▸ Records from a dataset
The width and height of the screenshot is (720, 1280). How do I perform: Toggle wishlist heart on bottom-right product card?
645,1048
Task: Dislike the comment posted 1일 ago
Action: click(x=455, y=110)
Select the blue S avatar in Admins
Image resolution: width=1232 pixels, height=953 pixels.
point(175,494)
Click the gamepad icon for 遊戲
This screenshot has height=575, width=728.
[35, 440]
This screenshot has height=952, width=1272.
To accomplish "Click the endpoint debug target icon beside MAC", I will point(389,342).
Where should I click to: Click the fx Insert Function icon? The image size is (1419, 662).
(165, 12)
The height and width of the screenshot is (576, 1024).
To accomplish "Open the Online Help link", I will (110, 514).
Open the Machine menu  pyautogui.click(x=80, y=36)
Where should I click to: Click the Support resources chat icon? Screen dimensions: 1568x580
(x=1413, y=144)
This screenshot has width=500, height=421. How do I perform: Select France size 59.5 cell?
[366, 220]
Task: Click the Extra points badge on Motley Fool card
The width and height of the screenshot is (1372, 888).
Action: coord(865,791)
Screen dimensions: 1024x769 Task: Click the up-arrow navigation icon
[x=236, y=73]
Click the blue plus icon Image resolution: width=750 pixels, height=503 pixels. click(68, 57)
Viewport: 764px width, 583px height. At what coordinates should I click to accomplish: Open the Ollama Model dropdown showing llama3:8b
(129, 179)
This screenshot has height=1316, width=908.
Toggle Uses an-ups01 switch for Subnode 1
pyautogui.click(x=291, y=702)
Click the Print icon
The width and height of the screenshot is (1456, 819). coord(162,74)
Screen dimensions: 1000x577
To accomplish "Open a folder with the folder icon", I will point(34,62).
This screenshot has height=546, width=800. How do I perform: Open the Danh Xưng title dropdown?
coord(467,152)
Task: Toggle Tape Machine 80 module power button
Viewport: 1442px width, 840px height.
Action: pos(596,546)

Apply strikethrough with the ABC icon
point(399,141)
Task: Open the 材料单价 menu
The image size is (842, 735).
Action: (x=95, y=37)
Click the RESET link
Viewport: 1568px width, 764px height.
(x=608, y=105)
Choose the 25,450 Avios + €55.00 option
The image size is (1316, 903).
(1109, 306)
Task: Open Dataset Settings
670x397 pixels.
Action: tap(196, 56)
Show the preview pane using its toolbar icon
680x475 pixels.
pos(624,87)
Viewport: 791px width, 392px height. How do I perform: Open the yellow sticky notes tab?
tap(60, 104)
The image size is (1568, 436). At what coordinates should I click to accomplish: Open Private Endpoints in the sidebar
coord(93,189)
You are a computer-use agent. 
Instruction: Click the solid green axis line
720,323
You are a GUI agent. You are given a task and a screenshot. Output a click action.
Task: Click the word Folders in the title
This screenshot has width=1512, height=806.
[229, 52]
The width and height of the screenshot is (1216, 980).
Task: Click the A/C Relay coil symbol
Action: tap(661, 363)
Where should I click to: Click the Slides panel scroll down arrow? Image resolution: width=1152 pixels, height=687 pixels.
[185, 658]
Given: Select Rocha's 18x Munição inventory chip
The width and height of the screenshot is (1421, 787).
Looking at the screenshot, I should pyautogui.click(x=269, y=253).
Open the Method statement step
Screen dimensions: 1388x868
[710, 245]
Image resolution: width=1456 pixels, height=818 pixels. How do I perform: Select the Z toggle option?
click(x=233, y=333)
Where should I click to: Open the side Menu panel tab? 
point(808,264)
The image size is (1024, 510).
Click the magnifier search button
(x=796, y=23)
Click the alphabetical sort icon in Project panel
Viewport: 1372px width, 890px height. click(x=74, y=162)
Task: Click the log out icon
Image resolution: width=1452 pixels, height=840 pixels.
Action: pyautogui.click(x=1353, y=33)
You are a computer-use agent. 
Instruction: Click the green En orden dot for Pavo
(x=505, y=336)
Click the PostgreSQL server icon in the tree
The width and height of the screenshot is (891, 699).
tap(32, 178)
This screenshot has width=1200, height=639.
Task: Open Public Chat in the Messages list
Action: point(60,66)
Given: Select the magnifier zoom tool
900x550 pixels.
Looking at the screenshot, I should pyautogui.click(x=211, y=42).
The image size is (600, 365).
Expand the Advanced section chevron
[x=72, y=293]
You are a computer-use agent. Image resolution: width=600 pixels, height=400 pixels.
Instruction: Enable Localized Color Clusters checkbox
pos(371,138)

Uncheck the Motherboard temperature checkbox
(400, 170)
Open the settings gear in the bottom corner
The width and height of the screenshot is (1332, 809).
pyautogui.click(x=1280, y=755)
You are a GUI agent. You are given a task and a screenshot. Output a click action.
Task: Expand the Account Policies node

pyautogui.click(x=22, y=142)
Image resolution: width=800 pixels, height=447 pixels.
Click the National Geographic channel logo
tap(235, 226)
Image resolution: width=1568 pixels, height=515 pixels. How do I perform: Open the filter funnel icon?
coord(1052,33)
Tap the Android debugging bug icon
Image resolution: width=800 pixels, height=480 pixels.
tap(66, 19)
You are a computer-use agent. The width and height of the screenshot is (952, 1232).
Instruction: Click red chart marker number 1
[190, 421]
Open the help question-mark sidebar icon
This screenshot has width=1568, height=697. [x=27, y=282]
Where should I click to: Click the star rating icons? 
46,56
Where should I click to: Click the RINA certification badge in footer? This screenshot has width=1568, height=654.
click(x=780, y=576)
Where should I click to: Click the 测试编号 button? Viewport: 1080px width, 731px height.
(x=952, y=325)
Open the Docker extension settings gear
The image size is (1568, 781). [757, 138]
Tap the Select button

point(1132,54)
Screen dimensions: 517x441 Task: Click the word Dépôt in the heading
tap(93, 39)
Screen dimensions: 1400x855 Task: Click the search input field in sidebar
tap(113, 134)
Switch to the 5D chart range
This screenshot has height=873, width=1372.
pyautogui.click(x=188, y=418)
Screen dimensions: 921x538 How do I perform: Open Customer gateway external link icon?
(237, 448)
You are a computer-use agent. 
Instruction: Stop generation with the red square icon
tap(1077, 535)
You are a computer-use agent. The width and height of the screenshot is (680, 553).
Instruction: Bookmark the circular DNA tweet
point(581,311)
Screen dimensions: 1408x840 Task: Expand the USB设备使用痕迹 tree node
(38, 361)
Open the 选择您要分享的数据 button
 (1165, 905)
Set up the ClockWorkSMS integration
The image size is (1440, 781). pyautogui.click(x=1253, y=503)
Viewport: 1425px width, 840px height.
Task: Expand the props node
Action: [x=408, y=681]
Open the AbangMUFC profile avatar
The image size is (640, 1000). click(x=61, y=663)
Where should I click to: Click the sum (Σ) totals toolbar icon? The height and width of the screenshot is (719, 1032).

▸ Exercise aim
Write out all of the records again, switching each "Screen dimensions" to "Display size" and leaving everything else unchanged.

▸ Result of this exercise
The width and height of the screenshot is (720, 1280). How do I perform: Toggle wishlist heart on bottom-right product card?
645,1048
Task: Dislike the comment posted 1일 ago
Action: click(x=455, y=110)
Select the blue S avatar in Admins
Image resolution: width=1232 pixels, height=953 pixels.
point(175,494)
Click the gamepad icon for 遊戲
This screenshot has height=575, width=728.
[35, 440]
This screenshot has height=952, width=1272.
To accomplish "Click the endpoint debug target icon beside MAC", I will point(389,342).
Where should I click to: Click the fx Insert Function icon? The image size is (1419, 662).
(165, 12)
The height and width of the screenshot is (576, 1024).
To accomplish "Open the Online Help link", I will (110, 514).
Open the Machine menu  pyautogui.click(x=80, y=36)
Where should I click to: Click the Support resources chat icon? Display size: 1568x580
(x=1413, y=144)
This screenshot has width=500, height=421. How do I perform: Select France size 59.5 cell?
[366, 220]
Task: Click the Extra points badge on Motley Fool card
The width and height of the screenshot is (1372, 888).
Action: coord(865,791)
Display size: 1024x769 Task: Click the up-arrow navigation icon
[x=236, y=73]
Click the blue plus icon Image resolution: width=750 pixels, height=503 pixels. click(68, 57)
Viewport: 764px width, 583px height. At what coordinates should I click to accomplish: Open the Ollama Model dropdown showing llama3:8b
(129, 179)
This screenshot has height=1316, width=908.
Toggle Uses an-ups01 switch for Subnode 1
pyautogui.click(x=291, y=702)
Click the Print icon
The width and height of the screenshot is (1456, 819). coord(162,74)
Display size: 1000x577
To accomplish "Open a folder with the folder icon", I will point(34,62).
This screenshot has height=546, width=800. How do I perform: Open the Danh Xưng title dropdown?
coord(467,152)
Task: Toggle Tape Machine 80 module power button
Viewport: 1442px width, 840px height.
Action: pos(596,546)

Apply strikethrough with the ABC icon
point(399,141)
Task: Open the 材料单价 menu
The image size is (842, 735).
Action: (x=95, y=37)
Click the RESET link
Viewport: 1568px width, 764px height.
(x=608, y=105)
Choose the 25,450 Avios + €55.00 option
The image size is (1316, 903).
(1109, 306)
Task: Open Dataset Settings
670x397 pixels.
Action: tap(196, 56)
Show the preview pane using its toolbar icon
680x475 pixels.
pos(624,87)
Viewport: 791px width, 392px height. How do I perform: Open the yellow sticky notes tab?
tap(60, 104)
The image size is (1568, 436). At what coordinates should I click to accomplish: Open Private Endpoints in the sidebar
coord(93,189)
You are a computer-use agent. 
Instruction: Click the solid green axis line
720,323
You are a GUI agent. You are given a task and a screenshot. Output a click action.
Task: Click the word Folders in the title
This screenshot has width=1512, height=806.
[229, 52]
The width and height of the screenshot is (1216, 980).
Task: Click the A/C Relay coil symbol
Action: tap(661, 363)
Where should I click to: Click the Slides panel scroll down arrow? Image resolution: width=1152 pixels, height=687 pixels.
[185, 658]
Given: Select Rocha's 18x Munição inventory chip
The width and height of the screenshot is (1421, 787).
Looking at the screenshot, I should pyautogui.click(x=269, y=253).
Open the Method statement step
Display size: 1388x868
[710, 245]
Image resolution: width=1456 pixels, height=818 pixels. How do I perform: Select the Z toggle option?
click(x=233, y=333)
Where should I click to: Open the side Menu panel tab? 
point(808,264)
The image size is (1024, 510).
Click the magnifier search button
(x=796, y=23)
Click the alphabetical sort icon in Project panel
Viewport: 1372px width, 890px height. click(x=74, y=162)
Task: Click the log out icon
Image resolution: width=1452 pixels, height=840 pixels.
Action: pyautogui.click(x=1353, y=33)
You are a computer-use agent. 
Instruction: Click the green En orden dot for Pavo
(x=505, y=336)
Click the PostgreSQL server icon in the tree
The width and height of the screenshot is (891, 699).
tap(32, 178)
This screenshot has width=1200, height=639.
Task: Open Public Chat in the Messages list
Action: point(60,66)
Given: Select the magnifier zoom tool
900x550 pixels.
Looking at the screenshot, I should pyautogui.click(x=211, y=42).
The image size is (600, 365).
Expand the Advanced section chevron
[x=72, y=293]
You are a computer-use agent. Image resolution: width=600 pixels, height=400 pixels.
Instruction: Enable Localized Color Clusters checkbox
pos(371,138)

Uncheck the Motherboard temperature checkbox
(400, 170)
Open the settings gear in the bottom corner
The width and height of the screenshot is (1332, 809).
pyautogui.click(x=1280, y=755)
You are a GUI agent. You are given a task and a screenshot. Output a click action.
Task: Expand the Account Policies node

pyautogui.click(x=22, y=142)
Image resolution: width=800 pixels, height=447 pixels.
Click the National Geographic channel logo
tap(235, 226)
Image resolution: width=1568 pixels, height=515 pixels. How do I perform: Open the filter funnel icon?
coord(1052,33)
Tap the Android debugging bug icon
Image resolution: width=800 pixels, height=480 pixels.
tap(66, 19)
You are a computer-use agent. The width and height of the screenshot is (952, 1232).
Instruction: Click red chart marker number 1
[190, 421]
Open the help question-mark sidebar icon
This screenshot has width=1568, height=697. [x=27, y=282]
Where should I click to: Click the star rating icons? 
46,56
Where should I click to: Click the RINA certification badge in footer? This screenshot has width=1568, height=654.
click(x=780, y=576)
Where should I click to: Click the 测试编号 button? Viewport: 1080px width, 731px height.
(x=952, y=325)
Open the Docker extension settings gear
The image size is (1568, 781). [757, 138]
Tap the Select button

point(1132,54)
Display size: 517x441 Task: Click the word Dépôt in the heading
tap(93, 39)
Display size: 1400x855 Task: Click the search input field in sidebar
tap(113, 134)
Switch to the 5D chart range
This screenshot has height=873, width=1372.
pyautogui.click(x=188, y=418)
Display size: 921x538 How do I perform: Open Customer gateway external link icon?
(237, 448)
You are a computer-use agent. 
Instruction: Stop generation with the red square icon
tap(1077, 535)
You are a computer-use agent. The width and height of the screenshot is (680, 553).
Instruction: Bookmark the circular DNA tweet
point(581,311)
Display size: 1408x840 Task: Expand the USB设备使用痕迹 tree node
(38, 361)
Open the 选择您要分享的数据 button
 (1165, 905)
Set up the ClockWorkSMS integration
The image size is (1440, 781). pyautogui.click(x=1253, y=503)
Viewport: 1425px width, 840px height.
Task: Expand the props node
Action: [x=408, y=681]
Open the AbangMUFC profile avatar
The image size is (640, 1000). click(x=61, y=663)
Where should I click to: Click the sum (Σ) totals toolbar icon? The height and width of the screenshot is (719, 1032).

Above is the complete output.